Talking to computers (part 1): Why is speech recognition so difficult?

Although the performance of today's speech recognition systems is impressive, the experience for many is still one of errors, corrections, frustration and abandoning speech in favour of alternative interaction methods. We take a closer look at speech and find out why speech recognition is so difficult. — Philip Hodgson, Jun 3, 2019

By Philip Hodgson Jun 3, 2019 / guidelines

Smashed eggs

What do smashed eggs have to do with speech recognition? Read on to find out.

This is a two part article. In this first part, I take a closer look at speech itself and at why speech recognition is difficult. In the next part, I discuss some VUI design principles for managing recognition errors.

The speech in speech recognition

Sci-fi TV shows and movies have always got speech wrong. Characters talk naturally and effortlessly to the computers and the computers understand everything perfectly. Then the computer replies in a voice that sounds like someone just swallowed a cheese grater. In reality it's the other way round. Making a computer talk has always been easier than making it listen. Speech synthesis has always outpaced speech recognition. Speech recognition is hard.

But there's no denying the progress that's been made. We've come a long way since 1952 when Bell Labs' Audrey was able to recognize ten digits spoken by a single talker. Deep neural networks, improved learning algorithms, and brute force computing power have now made recognition of continuous speech possible with minimal system training. So now we expect Siri and Alexa to easily recognize speech rather than wreck a nice beach, and to show us a new display rather than a nudist play.

And for the most part things work well. Only yesterday Siri told me the time. "It is 10:35 a.m." she said. And it was. A few years ago we'd have been blown away by that. Alas, I'd not actually asked her what the time was. I'd asked her, "What is the Burnley versus Manchester City score?" Still, she got it on the second attempt.

Our expectation, set by Star Trek 50 years ago, and elevated by the sheer ubiquity of today's applications, that we can talk naturally to a computer and it will understand us, is getting closer and closer to realisation, so much so that we quite overlook the fact that there's nothing natural about talking to a computer and that the computer doesn't really understand us at all.

OK, that's enough with being impressed. The reality is that, for many users, the experience is still one of recognition errors, repeating ourselves, getting frustrated, and giving up and using a keypad. But why?

Why is speech recognition difficult?

Speech is a three-dimensional physical event: spectral energy varying in amplitude and unfolding over time. Why can't we just extract the acoustic cues and map them, one-to-one, on to phonemes (the smallest units of speech that distinguish one word from another)? It sounds like a plan, but it's not that simple. Not even close. It turns out to be less to do with simple pattern matching and much more like trying to break the Enigma code.
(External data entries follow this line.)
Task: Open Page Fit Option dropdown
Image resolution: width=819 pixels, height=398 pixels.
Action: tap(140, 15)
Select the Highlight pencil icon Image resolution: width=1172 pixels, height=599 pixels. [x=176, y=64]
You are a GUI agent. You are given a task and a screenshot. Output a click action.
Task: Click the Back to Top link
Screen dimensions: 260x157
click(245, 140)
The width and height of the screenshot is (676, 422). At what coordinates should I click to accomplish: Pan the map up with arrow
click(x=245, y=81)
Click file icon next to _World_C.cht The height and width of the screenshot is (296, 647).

To get to the root of the problem we must forget about the applications and the technology and the recognition algorithms for a moment and focus on the uniquely human phenomenon of speech itself.

The problem of coarticulation

The real problem begins way before the speech signal even reaches the speech recognizer. It begins with the way we speak and with a phenomenon called coarticulation.

Most speech sounds (phonetic segments) are not articulated, they are coarticulated. Coarticulation is the simultaneous production of more than one speech sound. As an example, let's take a sentence that most two-year olds can understand without breaking sweat: 'The cat sat on the mat.' By the way, I just ran this by Siri and she heard it as, "I can't set an alert". She then helpfully replied, "I suppose you can't."

Focus on the word 'sat' and try this for yourself: say 'sat' aloud. As you say it pay attention to the shape of your mouth, lips and tongue. Do it slowly if it helps or stand in front of a mirror. Now change just the vowel sound and say the word 'suit'. See how your mouth and lips and tongue change shape to utter the /s/ sound in each case. It's the same phoneme /s/ but produced with different articulatory gestures, giving rise to different acoustic properties. This is because as we produce the consonant /s/ we are simultaneously coarticulating the following vowel. You can try the same thing with the phoneme /k/ in 'key' and 'cool'. In controlled experiments in which the consonants /s/ or /k/ are excised and presented without the following vowel, listeners are able to accurately identify the missing vowel just from the cues in the consonant.

You can't make a speech recognizer without breaking eggs

But what's actually happening to the acoustic-phonetic cues that the brain (and the speech recognizer) need to extract and identify? To use the metaphor made famous by linguist Charles Hockett, don't think of phonetic segments as if they were beads on a string, coming at you one after the other in an orderly sequence, think of them as eggs smashed through a wringer, with acoustic information from different segments smeared and mixed together. Beads on a string is what we perceive because our brains instantly and effortless extract language and meaning. But eggs through a wringer is what our brains (and what speech recognizers) are presented with, and what they have to untangle.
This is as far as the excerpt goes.